De raad van de gemeente Stede Broec;

gelezen het besluit van burgemeester en wethouders gedateerd op 2 oktober 2012;

gezien het advies van 16 oktober 2012 van de Commissie Burger en Bestuur;

gelet op artikel 147 van de Gemeentewet, artikel 8 lid 1 aanhef onder g en artikel 8 lid 2 aanhef onder d, artikel 35 lid 5 van de Wet werk en bijstand;

overwegende dat het noodzakelijk is het verstrekken van categoriale bijzondere bijstand ten behoeve van schoolgaande kinderen van 4 tot en met 17 jaar bij verordening te regelen;

b e s l u i t:

vast te stellen de Verordening maatschappelijke participatie WWB 2012:

Artikel 1 Begripsomschrijvingen

  • 1.

    Alle begrippen die in deze verordening worden gebruikt en die niet nader worden omschreven hebben dezelfde betekenis als in de Wet werk en bijstand (WWB), de Algemene wet bestuursrecht (Awb) en de Gemeentewet.

  • 2.

    In deze verordening wordt verstaan onder:

    • a.

      de wet: de WWB.

    • b.

      het college: het college van burgemeester en wethouders van Stede Broec.

    • c.

      kind: het ten laste komende kind in de leeftijd van 4 tot en met 17 jaar en dat onderwijs of een beroepsopleiding volgt.

    • d.

      bijstandsnorm: de bijstandsnorm als bedoeld in artikel 5 aanhef onder c van de wet.

    • e.

      inkomen: het inkomen als bedoeld in artikel 32 van de wet, waarbij een eventuele bijstandsuitkering in afwijking van artikel 32 van de wet voor de beoordeling van het recht op categoriale bijzondere bijstand als inkomen wordt gezien.

    • f.

      vermogen: het vermogen als bedoeld in artikel 34 van de wet op de aanvraagdatum.

    • g.

      bijdrage: de categoriale bijzondere bijstand als bedoeld in artikel 35 lid 5 van de wet.

    • h.

      referteperiode: een periode van twaalf maanden voorafgaand aan de peildatum.

    • i.

      peildatum: de datum waarop in enig jaar het recht op de bijdrage ontstaat.
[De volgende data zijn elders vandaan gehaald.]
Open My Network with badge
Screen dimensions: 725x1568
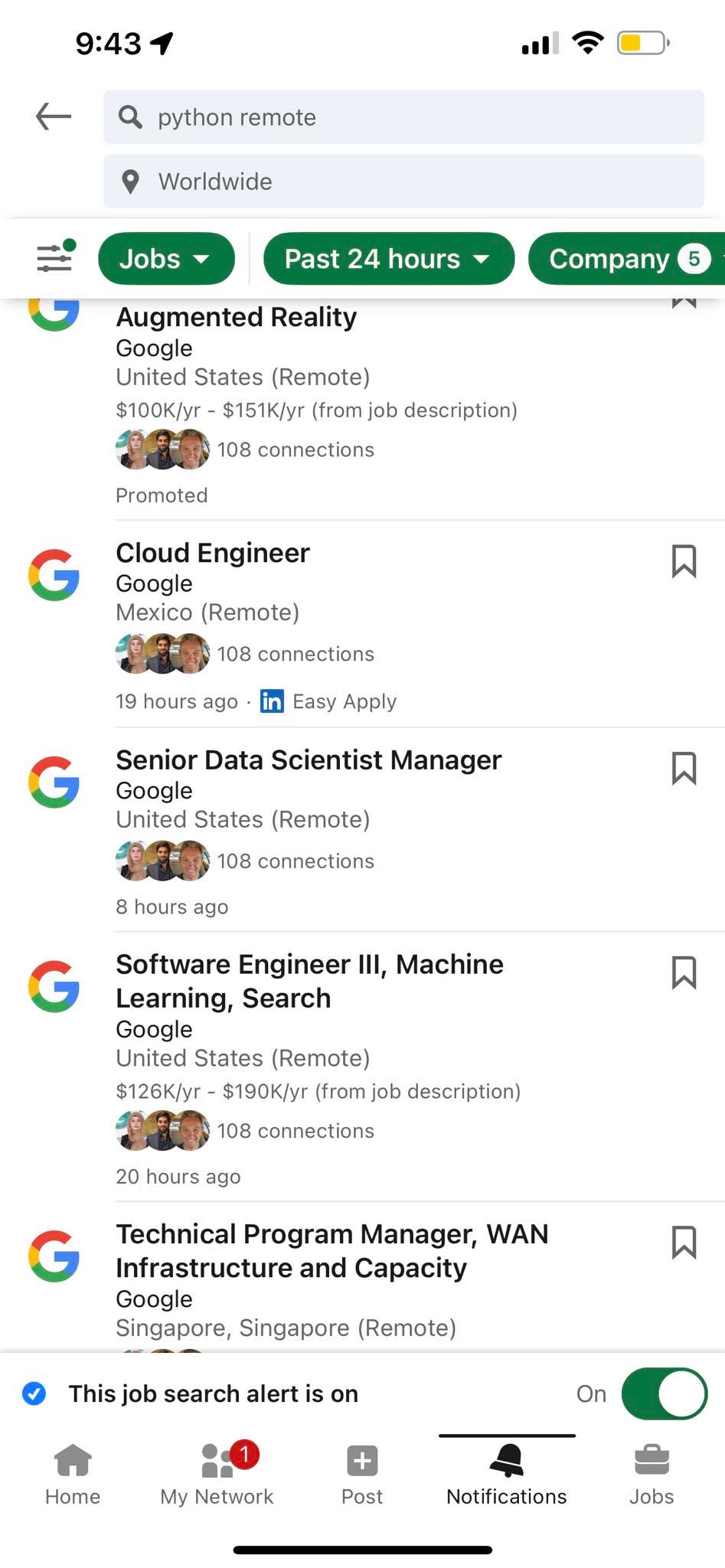pyautogui.click(x=217, y=1475)
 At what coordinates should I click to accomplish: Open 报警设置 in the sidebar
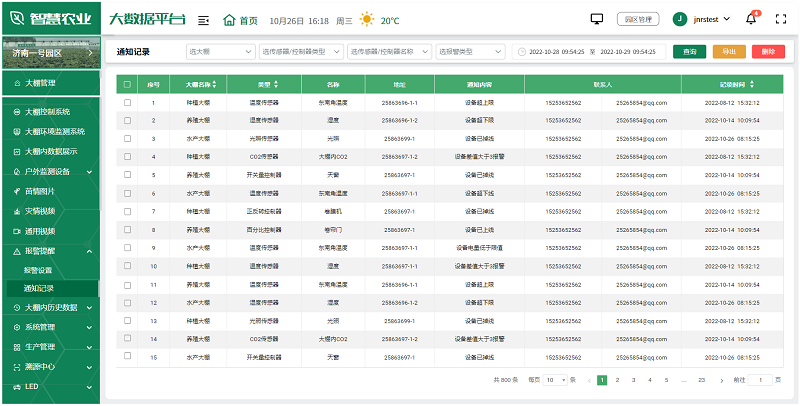[38, 270]
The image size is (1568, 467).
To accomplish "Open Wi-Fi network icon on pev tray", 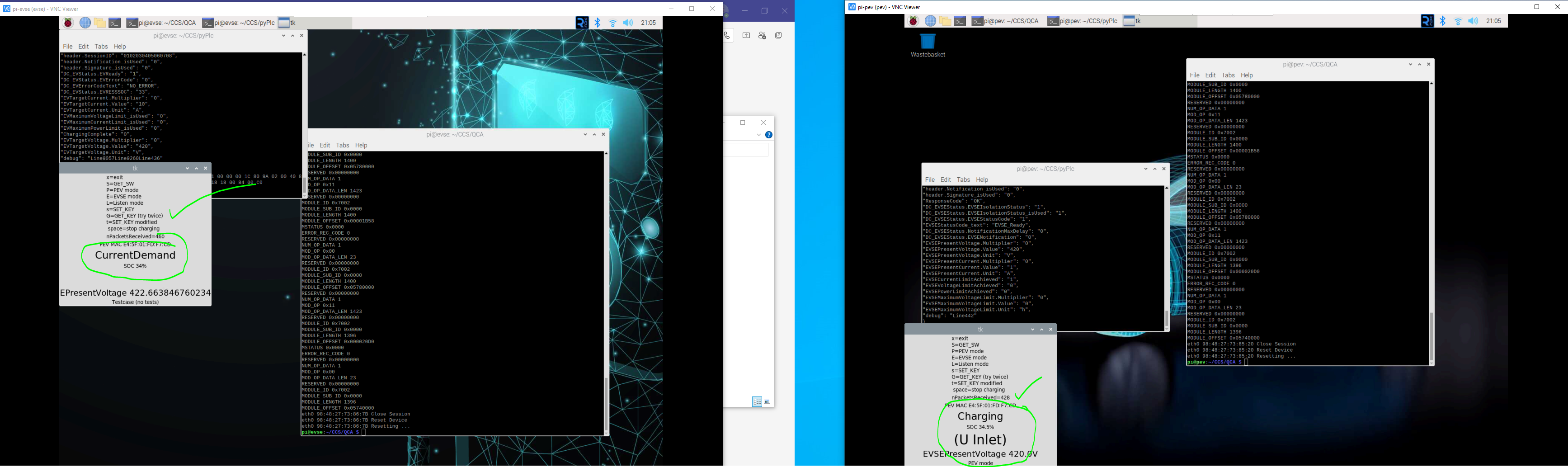I will (1458, 21).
      Artikel 2 Doel en strekking

      Met maatschappelijke participatie wordt bedoeld dat het oogmerk van bijstandsverlening dient te zijn het voorkomen of doorbreken van een sociaal isolement.

      Ter bevordering van maatschappelijke participatie van het kind, heeft degene die tot de doelgroep behoort en aan de voorwaarden voldoet, recht op een bijdrage in de kosten hiervan.

      Artikel 3 Maatschappelijke participatie

      De bijdrage in de kosten van maatschappelijke participatie kan onder meer gebruikt worden voor:

  • a.

    Contributie van een sport- en/of zangvereniging;

  • b.

    Bibliotheekabonnement;

  • c.

    Internet- en/of telefoonabonnement;

  • d.

    Abonnement op krant of tijdschrift;

  • e.

    Muziekonderwijs;

  • f.

    Bezoek aan zwembad, bibliotheek, theater, concert, museum, bioscoop en/of pretpark;

  • g.

    Schoolactiviteiten zoals schoolreisjes en excursies;

  • h.

    Sportattributen;

  • i.

    Sportkleding;

  • j.

    Vakantiekamp;

  • k.

    Overige sociale, culturele en sportieve activiteiten.

    Artikel 4 Doelgroep

  • a.

    De alleenstaande ouder of het gezin met een of meer kinderen, die/dat gedurende de referteperiode een inkomen heeft wat niet uitkomt boven 110 procent van de toepasselijke bijstandsnorm en niet beschikt over in aanmerking te nemen vermogen.

  • b.

    Het kind waarvoor de bijdrage wordt gevraagd, dient op de peildatum aan het leeftijdscriterium als bedoeld in artikel 1 lid 2 aanhef onder c van deze verordening te voldoen.

    Artikel 5 Bijdrage

    De alleenstaande ouder of het gezin als bedoeld in artikel 4 onder a van deze verordening kan per kind slechts eenmaal binnen een periode van twaalf maanden in aanmerking komen voor een bijdrage van € 150,00.

    Artikel 6 Hardheidsclausule

    In gevallen waarin deze verordening niet of niet naar redelijkheid voorziet, beslist het college.

    Artikel 7 Citeertitel

    Deze verordening wordt aangehaald als: Verordening maatschappelijke participatie WWB 2012.

    Artikel 8 Inwerkingtreding

  • 1.

    Deze verordening treedt in werking op de dag na die van de bekendmaking en heeft terugwerkende kracht tot 1 januari 2012.

  • 2.

    De Verordening sociaal-culturele deelname gemeente Stede Broec 1996, vastgesteld in de openbare vergadering van de raad van 2 mei 1996 wordt met ingang van 1 januari 2013 aangepast en beperkt voor ouders met schoolgaande kinderen tot en met 17 jaar.

    Aldus vastgesteld in de openbare vergadering van de raad

    van de gemeente Stede Broec, gehouden op 10 december 2012.